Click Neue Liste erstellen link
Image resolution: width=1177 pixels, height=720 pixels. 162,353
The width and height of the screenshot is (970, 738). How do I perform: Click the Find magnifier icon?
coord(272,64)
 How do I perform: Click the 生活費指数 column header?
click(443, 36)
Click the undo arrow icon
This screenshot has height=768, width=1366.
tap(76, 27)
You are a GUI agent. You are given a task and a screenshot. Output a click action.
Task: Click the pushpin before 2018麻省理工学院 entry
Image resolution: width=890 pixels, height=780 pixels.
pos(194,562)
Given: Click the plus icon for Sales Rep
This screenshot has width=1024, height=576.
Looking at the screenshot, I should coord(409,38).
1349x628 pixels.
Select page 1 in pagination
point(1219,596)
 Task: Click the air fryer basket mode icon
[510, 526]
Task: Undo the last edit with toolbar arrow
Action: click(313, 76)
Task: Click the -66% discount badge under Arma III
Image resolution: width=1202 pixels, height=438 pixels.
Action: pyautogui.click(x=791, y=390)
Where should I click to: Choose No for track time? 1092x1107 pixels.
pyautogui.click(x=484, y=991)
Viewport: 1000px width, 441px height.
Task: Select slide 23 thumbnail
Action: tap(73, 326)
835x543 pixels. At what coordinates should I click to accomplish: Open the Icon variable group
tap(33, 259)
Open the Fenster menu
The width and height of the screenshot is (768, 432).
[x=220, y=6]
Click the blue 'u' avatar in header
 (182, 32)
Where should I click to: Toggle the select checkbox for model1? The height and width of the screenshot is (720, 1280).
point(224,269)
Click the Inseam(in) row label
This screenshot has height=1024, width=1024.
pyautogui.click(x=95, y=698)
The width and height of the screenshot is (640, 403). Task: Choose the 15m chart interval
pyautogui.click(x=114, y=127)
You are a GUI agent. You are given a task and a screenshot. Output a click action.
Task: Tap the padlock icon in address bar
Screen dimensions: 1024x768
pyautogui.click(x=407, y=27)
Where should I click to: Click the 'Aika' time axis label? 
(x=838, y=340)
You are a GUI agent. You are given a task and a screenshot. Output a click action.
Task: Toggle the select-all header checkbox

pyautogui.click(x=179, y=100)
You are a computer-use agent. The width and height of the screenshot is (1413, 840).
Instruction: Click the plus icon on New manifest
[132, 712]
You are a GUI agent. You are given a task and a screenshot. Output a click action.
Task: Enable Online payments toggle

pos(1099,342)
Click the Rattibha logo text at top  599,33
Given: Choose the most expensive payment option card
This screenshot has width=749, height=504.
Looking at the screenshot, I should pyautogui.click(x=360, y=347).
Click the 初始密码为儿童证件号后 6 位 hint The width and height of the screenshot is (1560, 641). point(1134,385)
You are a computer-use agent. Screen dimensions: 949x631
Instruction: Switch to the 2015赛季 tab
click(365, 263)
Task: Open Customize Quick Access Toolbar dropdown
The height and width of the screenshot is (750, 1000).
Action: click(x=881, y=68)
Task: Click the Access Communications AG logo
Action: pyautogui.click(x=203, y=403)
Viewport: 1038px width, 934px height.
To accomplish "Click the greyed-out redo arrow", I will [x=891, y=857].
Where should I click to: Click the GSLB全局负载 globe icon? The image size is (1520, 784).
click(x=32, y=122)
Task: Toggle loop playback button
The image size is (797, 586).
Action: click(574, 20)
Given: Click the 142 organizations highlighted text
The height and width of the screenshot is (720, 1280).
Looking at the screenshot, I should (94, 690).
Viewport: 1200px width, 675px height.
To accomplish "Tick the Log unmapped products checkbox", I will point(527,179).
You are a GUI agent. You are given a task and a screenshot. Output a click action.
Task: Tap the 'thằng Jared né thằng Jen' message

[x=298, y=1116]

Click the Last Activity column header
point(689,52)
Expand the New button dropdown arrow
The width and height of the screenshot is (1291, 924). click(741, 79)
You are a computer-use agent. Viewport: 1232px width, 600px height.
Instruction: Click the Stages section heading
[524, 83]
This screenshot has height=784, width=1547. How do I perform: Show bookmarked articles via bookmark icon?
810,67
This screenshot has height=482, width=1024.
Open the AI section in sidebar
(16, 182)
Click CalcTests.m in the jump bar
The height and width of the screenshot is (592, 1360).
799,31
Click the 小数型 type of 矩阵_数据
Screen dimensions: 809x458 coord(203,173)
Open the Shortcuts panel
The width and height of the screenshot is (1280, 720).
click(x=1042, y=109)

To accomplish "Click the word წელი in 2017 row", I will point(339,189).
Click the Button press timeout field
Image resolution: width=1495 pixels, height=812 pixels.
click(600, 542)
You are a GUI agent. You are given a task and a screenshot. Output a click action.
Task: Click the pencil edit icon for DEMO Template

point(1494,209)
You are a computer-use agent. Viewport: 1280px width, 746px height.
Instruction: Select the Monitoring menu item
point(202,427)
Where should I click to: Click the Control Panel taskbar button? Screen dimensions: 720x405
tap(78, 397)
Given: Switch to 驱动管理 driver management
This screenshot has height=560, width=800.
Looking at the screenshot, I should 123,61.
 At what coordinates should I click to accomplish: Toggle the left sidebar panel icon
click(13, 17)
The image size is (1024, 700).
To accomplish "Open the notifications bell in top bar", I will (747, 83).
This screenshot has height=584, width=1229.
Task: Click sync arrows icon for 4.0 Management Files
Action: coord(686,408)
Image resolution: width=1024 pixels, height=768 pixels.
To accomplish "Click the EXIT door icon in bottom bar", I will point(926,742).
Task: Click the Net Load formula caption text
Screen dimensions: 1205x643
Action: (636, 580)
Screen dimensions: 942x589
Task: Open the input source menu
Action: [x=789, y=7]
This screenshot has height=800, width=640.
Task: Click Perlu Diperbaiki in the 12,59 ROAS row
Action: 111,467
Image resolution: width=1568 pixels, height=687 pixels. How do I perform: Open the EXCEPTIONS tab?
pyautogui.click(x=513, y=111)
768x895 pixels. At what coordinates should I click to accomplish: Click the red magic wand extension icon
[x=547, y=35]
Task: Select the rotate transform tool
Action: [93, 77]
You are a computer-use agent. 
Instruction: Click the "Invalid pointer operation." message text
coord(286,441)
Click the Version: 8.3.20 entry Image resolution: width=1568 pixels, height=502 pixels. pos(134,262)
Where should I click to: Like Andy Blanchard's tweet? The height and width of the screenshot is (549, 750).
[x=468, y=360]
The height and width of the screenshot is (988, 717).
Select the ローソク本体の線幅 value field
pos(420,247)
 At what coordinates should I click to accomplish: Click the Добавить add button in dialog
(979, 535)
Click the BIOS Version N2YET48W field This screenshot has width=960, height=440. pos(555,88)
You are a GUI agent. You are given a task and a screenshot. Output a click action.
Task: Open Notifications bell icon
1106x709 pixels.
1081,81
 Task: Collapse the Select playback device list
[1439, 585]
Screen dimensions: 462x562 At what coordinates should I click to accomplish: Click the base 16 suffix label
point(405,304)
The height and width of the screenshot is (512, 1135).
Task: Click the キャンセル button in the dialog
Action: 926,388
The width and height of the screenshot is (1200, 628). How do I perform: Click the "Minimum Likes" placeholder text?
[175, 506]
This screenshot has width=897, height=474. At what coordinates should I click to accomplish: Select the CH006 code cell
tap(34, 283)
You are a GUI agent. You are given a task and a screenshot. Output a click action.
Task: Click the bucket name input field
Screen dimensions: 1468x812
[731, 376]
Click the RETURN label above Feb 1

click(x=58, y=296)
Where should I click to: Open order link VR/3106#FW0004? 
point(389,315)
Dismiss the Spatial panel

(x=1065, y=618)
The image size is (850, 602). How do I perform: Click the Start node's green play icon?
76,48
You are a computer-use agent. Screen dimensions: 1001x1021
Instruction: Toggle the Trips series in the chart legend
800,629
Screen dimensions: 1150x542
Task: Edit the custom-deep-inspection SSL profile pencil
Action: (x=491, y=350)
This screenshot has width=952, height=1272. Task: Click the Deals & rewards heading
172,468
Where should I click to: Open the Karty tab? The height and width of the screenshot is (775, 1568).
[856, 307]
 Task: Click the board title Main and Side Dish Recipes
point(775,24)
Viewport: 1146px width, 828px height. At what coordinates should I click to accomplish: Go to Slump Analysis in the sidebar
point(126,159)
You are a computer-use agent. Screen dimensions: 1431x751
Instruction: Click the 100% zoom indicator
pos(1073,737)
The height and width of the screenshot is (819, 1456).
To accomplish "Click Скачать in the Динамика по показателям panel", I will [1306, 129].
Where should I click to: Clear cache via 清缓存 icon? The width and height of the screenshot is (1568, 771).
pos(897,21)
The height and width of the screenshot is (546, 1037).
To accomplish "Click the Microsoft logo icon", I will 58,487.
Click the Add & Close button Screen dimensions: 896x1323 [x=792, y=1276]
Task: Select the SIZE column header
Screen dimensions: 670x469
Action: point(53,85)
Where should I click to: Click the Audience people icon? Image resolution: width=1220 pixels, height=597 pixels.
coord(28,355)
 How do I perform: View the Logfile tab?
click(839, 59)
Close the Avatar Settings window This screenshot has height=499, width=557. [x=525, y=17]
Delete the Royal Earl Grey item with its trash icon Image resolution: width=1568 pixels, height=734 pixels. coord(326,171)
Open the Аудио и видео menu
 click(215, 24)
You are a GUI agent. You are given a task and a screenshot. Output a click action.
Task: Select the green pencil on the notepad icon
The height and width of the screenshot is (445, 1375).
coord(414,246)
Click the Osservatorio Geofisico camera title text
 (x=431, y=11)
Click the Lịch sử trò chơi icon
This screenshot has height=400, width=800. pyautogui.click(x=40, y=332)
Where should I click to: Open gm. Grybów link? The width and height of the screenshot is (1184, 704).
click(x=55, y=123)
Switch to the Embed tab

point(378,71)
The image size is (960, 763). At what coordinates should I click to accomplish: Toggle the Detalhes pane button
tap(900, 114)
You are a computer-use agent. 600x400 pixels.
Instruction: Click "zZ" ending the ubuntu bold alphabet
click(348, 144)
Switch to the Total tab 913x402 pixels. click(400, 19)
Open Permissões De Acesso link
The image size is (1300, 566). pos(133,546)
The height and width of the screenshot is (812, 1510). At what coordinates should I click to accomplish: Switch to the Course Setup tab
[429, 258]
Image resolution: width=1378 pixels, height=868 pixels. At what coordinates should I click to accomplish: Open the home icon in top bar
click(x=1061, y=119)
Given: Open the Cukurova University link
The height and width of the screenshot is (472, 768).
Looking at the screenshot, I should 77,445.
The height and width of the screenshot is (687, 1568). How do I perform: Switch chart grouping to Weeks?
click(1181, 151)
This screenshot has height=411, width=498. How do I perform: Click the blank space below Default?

══════════════════════════════

REQUIREMENT: Could you print, word for word, the line containing "The height and width of the screenshot is (687, 1568)." and every line after it through the end of the records, and nothing else?

EXERCISE RESULT:
The height and width of the screenshot is (687, 1568). How do I perform: Switch chart grouping to Weeks?
click(1181, 151)
This screenshot has height=411, width=498. How do I perform: Click the blank space below Default?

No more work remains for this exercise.